This is based on the numbers. It's a difficult product and since clearance is so finicky things could be different if the exact same experiment was redone with the same products. In other words I could be reading too much into 1 experiment.

Another question is whether any data was thrown out due to vomitting. That would really confuse things and even having partial data would help.

The way things are it's likely that most people won't have problems but as it's a narrow therapeutic range drug, which varies with the individual, some people who are very sensitive to changes will have problems with even minor changes. All in all the manufacturing changes may be reasonable but some people will have problems with even reasonable changes and minor differences.

The best things is to just get stabilized on a single product and don't change.

Apr 9, 2010 - 10:13am

You hit the nail on the head, Salmon. To get on one thing and stay with it would be a blessing- if they would just stop making changes to stuff. I wonder if the powers that be have any concept how important consistency is. Maybe they flat don't care. This is why the revision worries me. I won't get into what led me to stumble on it. "They" all need to leave this product alone- ugly as it may be. Some of us have no options. I'm a little peeved that any revision, as with the prior reformulation, went off without letting anyone know. It is dangerous. It is such a hassle that consumers have to constantly dig for what might happen next. I am not getting caught off guard again- though we can't do anything about what we are offered.

Thank you again.

Apr 9, 2010 - 10:59am

Some people do have an idea.
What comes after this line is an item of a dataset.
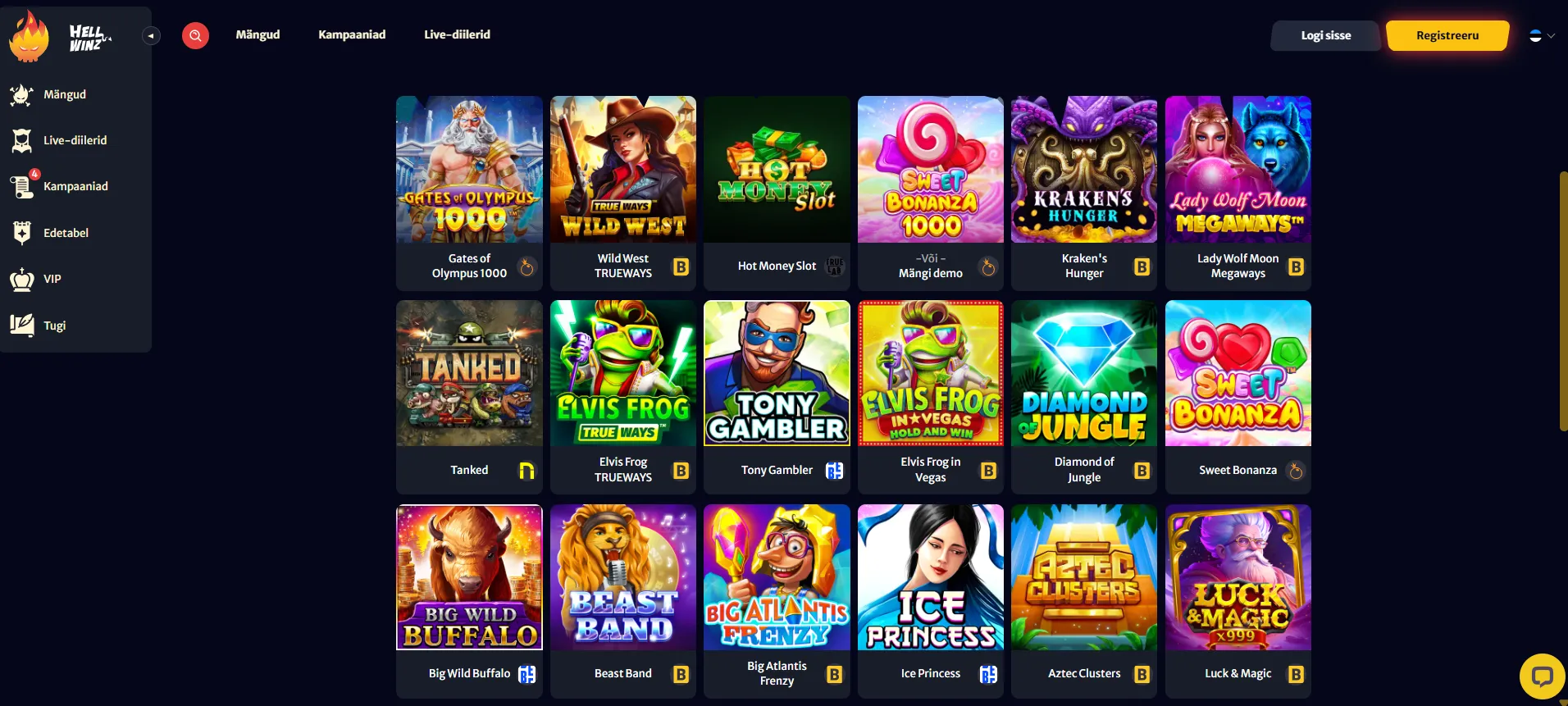The image size is (1568, 706).
Task: Open Tugi support in sidebar
Action: pos(54,326)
However even under the best circumstances there are going to be changes. Equipment gets old and needs to be changed. The buildings get old and things are consolodated to a different plant. The manufacturers of the ingredients stop making things or changes or there are other changes in the source ingredients. Sometimes manufacturers decide it isn't worth it and to just let the generics have it.

With most drugs it doesn't matter. With a few, minor differences may make problems. Even then it's a subset of the patients who really have problems and most who don't.

Companies make changes for a variety of reasons, try to match up dissolution characteristics as best as possible.

(Which is problematic since as in this case the rapidity of the dissolution compared to the Tmax indicates that someone just wanted to set something up that would be fast so they maybe they could be done by lunch. Yet these things have to be developed and tweaked as the drug is developed and so if there's no thought and communication between the formulation chemists the lab techs, the clinical pharmacologists and the clinicians it's done independently with no thought to consequences and at the end of development you're stuck.)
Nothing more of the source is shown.